On his advice, I got in touch with Ibrahim Abdul Karim, the man alleged to have sold the first dartboards in the UAE. With this feat under his belt, Ibrahim is the de facto captain of the darts team he takes us to meet in Bur Dubai. In ‘training’ for the start of the new league, which kicks off on January 10, Karim’s crew of 10 is made up entirely of UAE nationals who, I’m told, meet to brush up on their feather-throwing several times a week.
As befits the very social slant of darts, I’m instantly welcomed and treated to a display of several highly competitive games between members of the team. ‘Darts has been huge here for almost 30 years,’ says Ibrahim, holding his feathers in one hand and a mug of black tea in the other. ‘It was big business in the ’80s. We’ve hosted world tournaments here for police officers – around 30 US players came over here for that a few years ago. And every week there would be tournaments up at the Jebel Ali Hotel.’

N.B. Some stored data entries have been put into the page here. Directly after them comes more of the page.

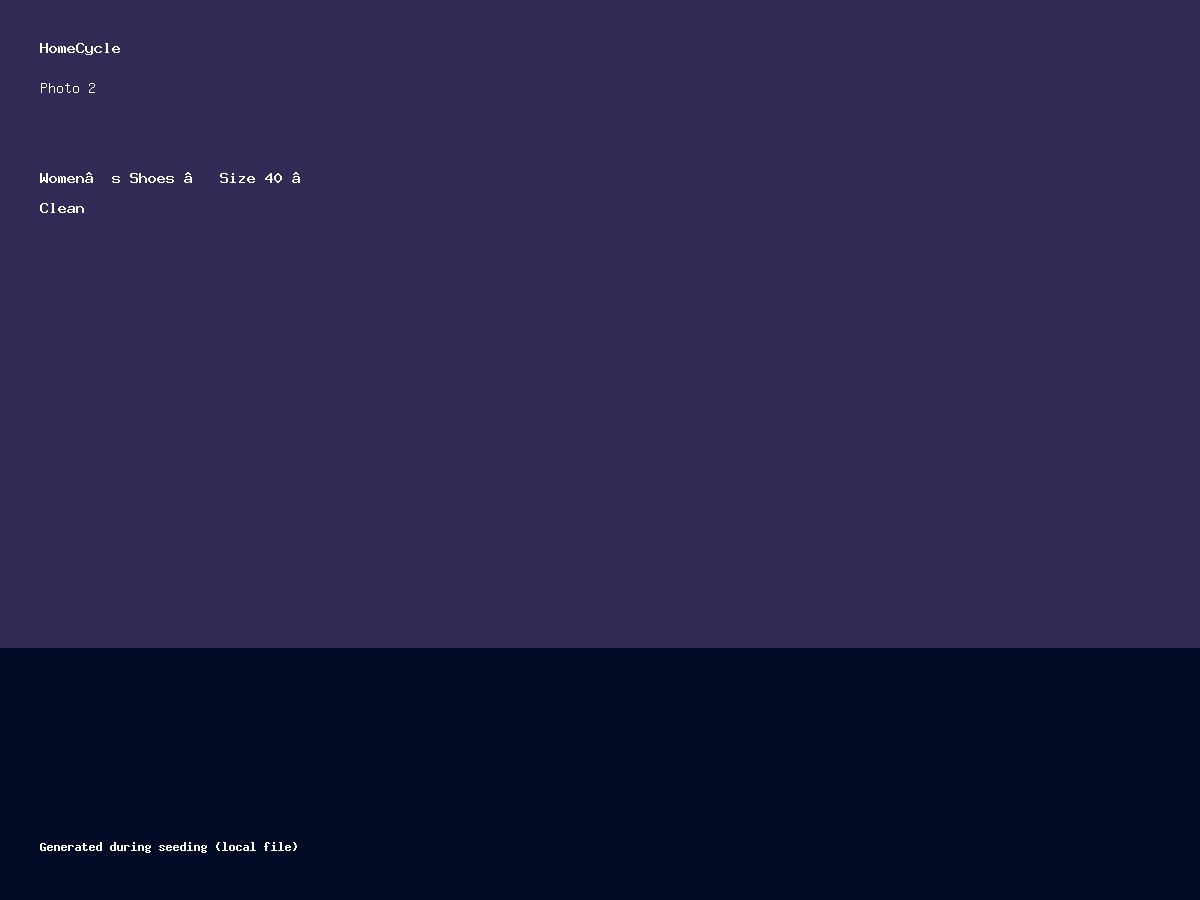Click the word Women in the title
This screenshot has width=1200, height=900.
[x=62, y=178]
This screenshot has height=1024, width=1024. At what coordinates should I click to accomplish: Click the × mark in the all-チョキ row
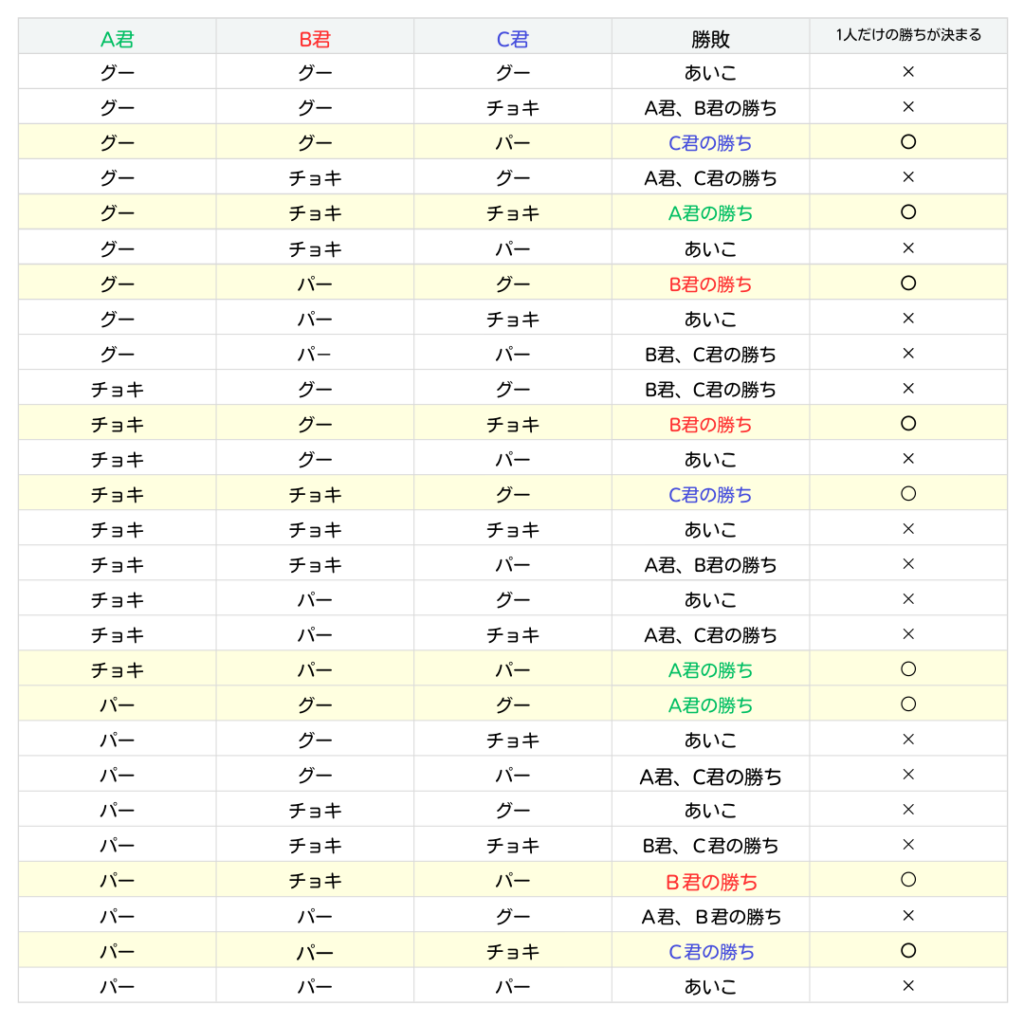(908, 529)
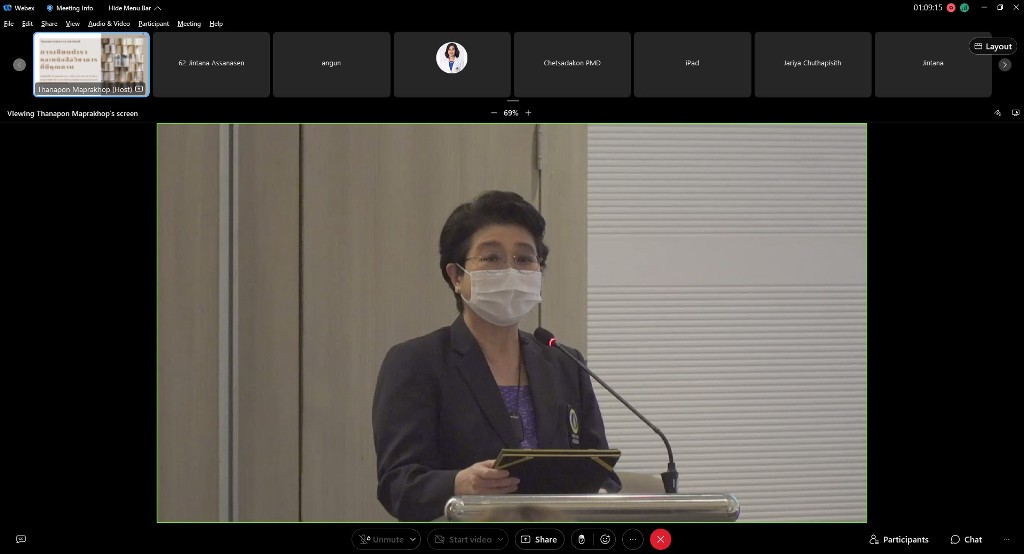Select Thanapon Maprakhop host video thumbnail
Viewport: 1024px width, 554px height.
click(92, 64)
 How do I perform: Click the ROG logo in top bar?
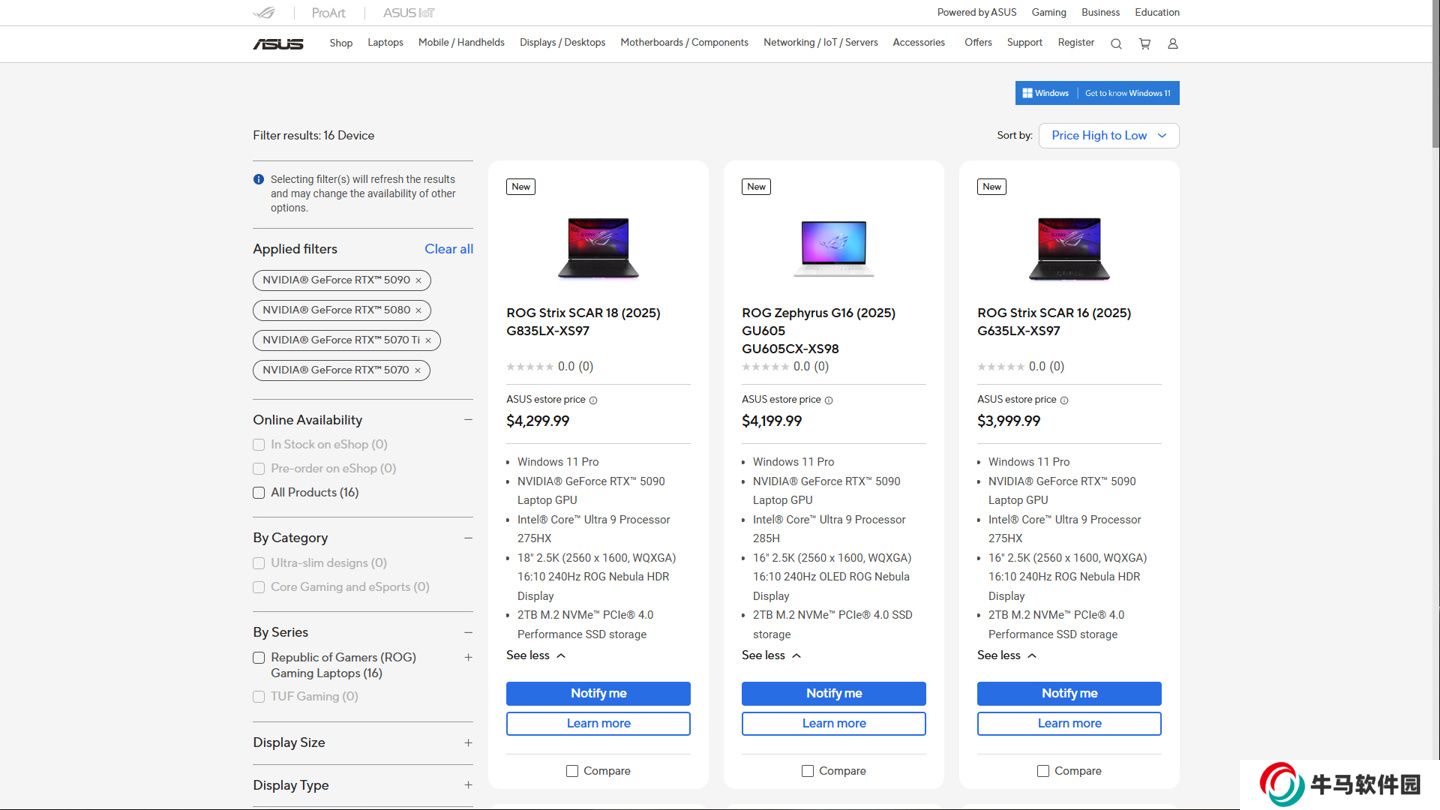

These days the league is operated at Al Nasr Leisureland and has an impressive roster of 140 players from Dubai’s various communities. Ibrahim insists that the social draw of the sport is what keeps people coming back and it’s easy to get on a team even as a solo player. He’s also insistent of the popularity of the sport among locals, explaining that one of Dubai’s sheikhs heads up a team in the league.
After watching a few games, I’m keen to give it a bash. Instantly Ibrahim notes my slightly off-kilter forearm stance. ‘Don’t try to go for numbers at first; just warm up with bullseyes until you feel comfortable.’ A few hapless flings later and Ibrahim steps in with pointers. But I don’t get much chance to put his tips to the test, as another game kicks off on this hotly contested board and I’m politely booted off.
But while darts may still be darts, the immediate appeal of getting into the league here remains its social side. In contrast to the perceived exclusivity of a number of Dubai’s sports leagues, this is very much an open, inclusive game with a good mix of nationalities involved. So, after a few more games of ‘Mickey Mouse’ (players have to eliminate each of the high numbers on the board in triplicate, designed for training purposes only, I’m told), I head out, content with the memory of having been taught to play darts by a man in a dishdasha.